PDF handling

This page offers a basic guide for using Pipeline Builder to parse PDFs for semantic search and includes a recommendation for presenting the information in a Workshop app.

Semantic search is a powerful tool to use with PDFs, particularly if the content is broken down into smaller "chunks" that are embedded separately, helping users and workflows find important information that might otherwise be hard to access. This is especially useful considering the vast amount of unstructured knowledge in PDFs that often goes unnoticed.

To use, simply upload your PDFs to Foundry, extract the text, chunk the same text, search for those chunks, and surface the results of that search with the corresponding PDF rendered on the side for source-of-truth cross-validation for the users.

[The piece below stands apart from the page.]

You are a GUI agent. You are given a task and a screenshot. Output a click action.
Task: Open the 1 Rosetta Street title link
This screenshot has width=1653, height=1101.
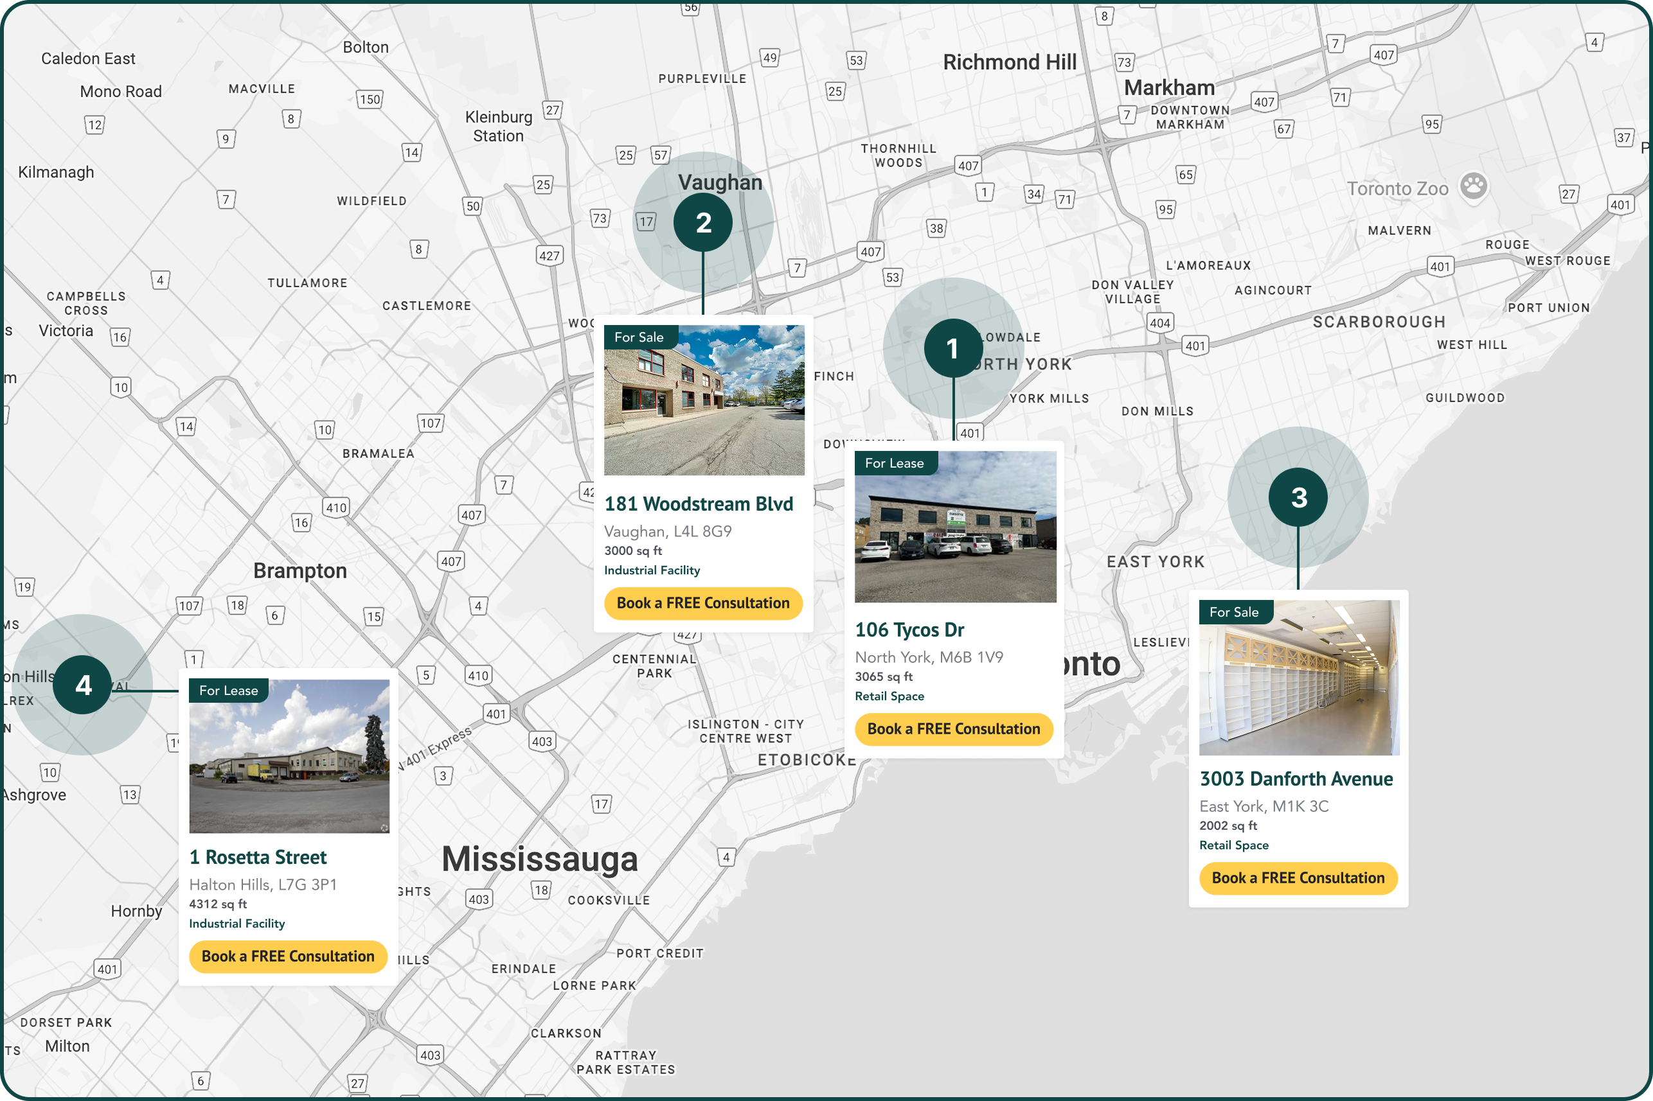pos(258,857)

Set up semantic search to search within PDFs

Follow the steps outlined below to import PDFs and establish semantic search for surfacing content from the PDFs:

  1. Import the PDFs as a media set
  2. Add the media set to in Pipeline Builder
  3. Use the Get Media References board.

Get Media References board

  1. Use the Text Extraction board.

Text Extraction board

  1. Follow a chunking strategy.
  2. Create the chunk objects with a media reference property.
  3. Search for the chunk as part of a semantic search workflow.
  4. Use the PDF Viewer widget in the workshop, noting the configuration options.